What the task requires — Lines from the one containing "Маркетинг (49, 2275)" through the final line of the records are the only ones to copy, and each must match exactly.

Extracted entries —
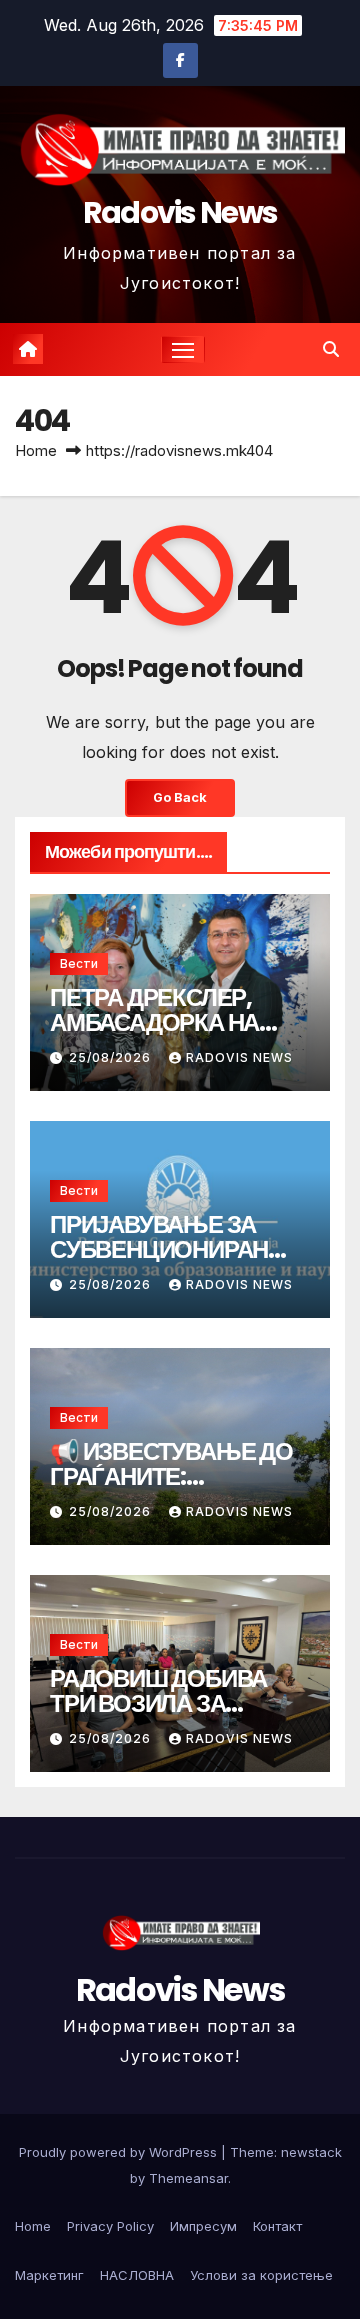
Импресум (203, 2226)
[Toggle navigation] (183, 350)
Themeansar (188, 2178)
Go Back (180, 797)
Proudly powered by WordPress (120, 2152)
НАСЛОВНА (137, 2275)
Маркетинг (49, 2275)
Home (36, 450)
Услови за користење (261, 2275)
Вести (79, 963)
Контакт (277, 2226)
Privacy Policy (110, 2226)
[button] (331, 349)
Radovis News (180, 212)
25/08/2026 (112, 1057)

Exercise result —
Маркетинг (49, 2275)
Home (36, 450)
Услови за користење (261, 2275)
Вести (79, 963)
Контакт (277, 2226)
Privacy Policy (110, 2226)
[button] (331, 349)
Radovis News (180, 212)
25/08/2026 (112, 1057)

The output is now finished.